# AIM OF THE TASK:
Wherever the word "click" occurs in the listing below, copy that whole line.

====

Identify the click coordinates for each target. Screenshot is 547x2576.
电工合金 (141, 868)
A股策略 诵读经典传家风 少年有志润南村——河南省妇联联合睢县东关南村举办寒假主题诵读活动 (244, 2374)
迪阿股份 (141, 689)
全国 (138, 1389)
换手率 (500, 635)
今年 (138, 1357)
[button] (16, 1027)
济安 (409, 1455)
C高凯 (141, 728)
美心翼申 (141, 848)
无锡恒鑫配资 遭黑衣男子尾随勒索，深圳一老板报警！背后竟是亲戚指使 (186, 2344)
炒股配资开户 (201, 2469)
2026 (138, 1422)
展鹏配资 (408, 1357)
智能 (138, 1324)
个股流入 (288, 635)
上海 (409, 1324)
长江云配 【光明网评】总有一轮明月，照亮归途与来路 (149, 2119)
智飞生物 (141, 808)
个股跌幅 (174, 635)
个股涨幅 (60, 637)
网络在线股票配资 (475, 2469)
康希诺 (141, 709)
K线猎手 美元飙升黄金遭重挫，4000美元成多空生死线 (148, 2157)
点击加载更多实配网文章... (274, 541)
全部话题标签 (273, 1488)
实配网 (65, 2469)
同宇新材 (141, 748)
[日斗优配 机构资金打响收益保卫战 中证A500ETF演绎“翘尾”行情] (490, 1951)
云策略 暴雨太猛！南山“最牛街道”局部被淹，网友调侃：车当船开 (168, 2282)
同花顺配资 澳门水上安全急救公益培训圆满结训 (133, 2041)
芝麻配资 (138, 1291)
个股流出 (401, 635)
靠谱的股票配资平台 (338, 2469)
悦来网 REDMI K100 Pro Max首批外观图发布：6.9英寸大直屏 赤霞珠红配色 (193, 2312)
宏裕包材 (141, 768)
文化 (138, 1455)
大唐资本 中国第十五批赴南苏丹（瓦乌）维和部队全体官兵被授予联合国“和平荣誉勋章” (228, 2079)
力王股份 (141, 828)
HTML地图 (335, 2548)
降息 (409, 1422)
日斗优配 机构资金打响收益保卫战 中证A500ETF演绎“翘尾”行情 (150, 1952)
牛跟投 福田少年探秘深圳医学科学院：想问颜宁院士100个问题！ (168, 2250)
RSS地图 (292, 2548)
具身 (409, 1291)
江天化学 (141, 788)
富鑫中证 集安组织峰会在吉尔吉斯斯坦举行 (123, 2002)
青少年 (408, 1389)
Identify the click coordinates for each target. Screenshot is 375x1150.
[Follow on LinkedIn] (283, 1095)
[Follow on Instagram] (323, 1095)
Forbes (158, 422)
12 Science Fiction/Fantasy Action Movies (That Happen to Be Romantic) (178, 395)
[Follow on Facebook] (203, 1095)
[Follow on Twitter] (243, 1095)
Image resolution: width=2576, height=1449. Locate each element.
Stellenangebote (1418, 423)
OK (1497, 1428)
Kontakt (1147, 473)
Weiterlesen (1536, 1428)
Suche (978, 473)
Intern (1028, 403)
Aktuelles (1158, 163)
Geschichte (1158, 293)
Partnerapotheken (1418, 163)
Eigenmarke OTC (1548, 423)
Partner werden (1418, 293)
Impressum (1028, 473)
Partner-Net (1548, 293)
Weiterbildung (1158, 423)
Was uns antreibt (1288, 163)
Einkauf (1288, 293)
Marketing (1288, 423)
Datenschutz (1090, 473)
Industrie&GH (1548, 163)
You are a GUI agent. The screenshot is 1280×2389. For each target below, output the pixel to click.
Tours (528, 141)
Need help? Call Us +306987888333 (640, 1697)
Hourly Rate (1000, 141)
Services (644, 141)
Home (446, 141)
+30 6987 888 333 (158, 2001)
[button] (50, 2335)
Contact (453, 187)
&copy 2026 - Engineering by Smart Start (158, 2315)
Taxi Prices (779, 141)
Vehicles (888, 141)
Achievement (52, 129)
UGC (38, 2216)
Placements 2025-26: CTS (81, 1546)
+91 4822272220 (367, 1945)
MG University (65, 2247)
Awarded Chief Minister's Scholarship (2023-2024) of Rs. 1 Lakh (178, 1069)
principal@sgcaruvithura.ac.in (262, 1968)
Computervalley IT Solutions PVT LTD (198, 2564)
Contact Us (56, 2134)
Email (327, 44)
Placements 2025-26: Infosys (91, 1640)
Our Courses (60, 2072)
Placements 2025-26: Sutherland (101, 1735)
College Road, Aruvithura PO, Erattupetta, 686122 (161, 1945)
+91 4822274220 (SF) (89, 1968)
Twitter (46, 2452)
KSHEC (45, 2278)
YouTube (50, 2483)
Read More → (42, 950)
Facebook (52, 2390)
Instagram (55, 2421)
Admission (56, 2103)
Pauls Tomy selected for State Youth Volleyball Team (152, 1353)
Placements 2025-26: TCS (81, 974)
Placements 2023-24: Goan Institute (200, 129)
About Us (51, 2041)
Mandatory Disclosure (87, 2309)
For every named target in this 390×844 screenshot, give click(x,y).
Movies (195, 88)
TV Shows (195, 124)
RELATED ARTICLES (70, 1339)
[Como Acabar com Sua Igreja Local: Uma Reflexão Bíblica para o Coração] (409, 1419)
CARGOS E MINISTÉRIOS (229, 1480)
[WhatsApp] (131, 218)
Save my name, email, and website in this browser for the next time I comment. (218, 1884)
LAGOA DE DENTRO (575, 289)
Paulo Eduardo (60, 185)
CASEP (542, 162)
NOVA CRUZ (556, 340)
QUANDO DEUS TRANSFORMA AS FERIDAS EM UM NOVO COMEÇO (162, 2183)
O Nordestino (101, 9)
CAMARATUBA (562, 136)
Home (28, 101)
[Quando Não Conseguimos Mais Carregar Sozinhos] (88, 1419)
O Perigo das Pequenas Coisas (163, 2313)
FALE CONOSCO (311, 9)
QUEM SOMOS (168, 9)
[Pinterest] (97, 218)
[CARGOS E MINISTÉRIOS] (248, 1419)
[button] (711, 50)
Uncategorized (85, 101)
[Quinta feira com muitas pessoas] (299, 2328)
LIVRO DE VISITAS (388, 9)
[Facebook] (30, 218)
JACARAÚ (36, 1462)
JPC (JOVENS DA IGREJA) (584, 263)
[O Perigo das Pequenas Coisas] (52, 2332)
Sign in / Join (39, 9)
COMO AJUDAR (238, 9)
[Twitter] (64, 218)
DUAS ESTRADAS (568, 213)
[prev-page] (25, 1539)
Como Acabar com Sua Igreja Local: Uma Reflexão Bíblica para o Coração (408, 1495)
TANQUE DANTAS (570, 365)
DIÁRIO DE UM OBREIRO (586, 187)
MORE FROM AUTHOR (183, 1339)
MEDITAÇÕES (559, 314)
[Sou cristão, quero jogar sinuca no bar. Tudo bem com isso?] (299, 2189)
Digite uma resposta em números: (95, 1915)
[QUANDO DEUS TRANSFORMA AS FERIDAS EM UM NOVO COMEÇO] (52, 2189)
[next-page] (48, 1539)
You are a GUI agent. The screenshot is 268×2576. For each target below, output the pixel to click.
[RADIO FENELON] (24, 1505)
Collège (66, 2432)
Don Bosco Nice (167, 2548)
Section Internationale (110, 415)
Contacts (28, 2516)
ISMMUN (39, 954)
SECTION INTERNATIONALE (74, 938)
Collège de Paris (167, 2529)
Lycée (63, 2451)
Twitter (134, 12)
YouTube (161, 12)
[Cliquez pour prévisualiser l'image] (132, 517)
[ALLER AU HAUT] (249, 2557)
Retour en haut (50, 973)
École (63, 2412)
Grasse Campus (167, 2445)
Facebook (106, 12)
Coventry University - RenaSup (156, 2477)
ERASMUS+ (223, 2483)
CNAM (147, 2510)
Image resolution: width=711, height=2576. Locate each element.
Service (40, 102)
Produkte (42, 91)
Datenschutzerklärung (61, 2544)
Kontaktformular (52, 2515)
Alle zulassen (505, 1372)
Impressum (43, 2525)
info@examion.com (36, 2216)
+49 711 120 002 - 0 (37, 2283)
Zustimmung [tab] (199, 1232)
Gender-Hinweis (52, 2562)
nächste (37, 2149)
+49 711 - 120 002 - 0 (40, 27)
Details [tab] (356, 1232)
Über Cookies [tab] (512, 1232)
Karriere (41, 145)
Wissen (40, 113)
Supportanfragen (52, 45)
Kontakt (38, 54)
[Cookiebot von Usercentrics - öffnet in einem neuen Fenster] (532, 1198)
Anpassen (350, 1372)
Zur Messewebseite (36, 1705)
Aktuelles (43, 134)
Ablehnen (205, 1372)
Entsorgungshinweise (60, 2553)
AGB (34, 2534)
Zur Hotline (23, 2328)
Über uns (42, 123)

====

# EXERCISE ANSWER:
Identify the click coordinates for each target. Screenshot is 547x2576.
Identify the click coordinates for each target. Screenshot is 375x1150.
You are a GUI agent. The screenshot is 1280×2389. For each target below, output the pixel to click.
For every named target in this 390×844 screenshot, give click(x,y).
You are a GUI agent. The screenshot is 268×2576. For each target below, output the pixel to click.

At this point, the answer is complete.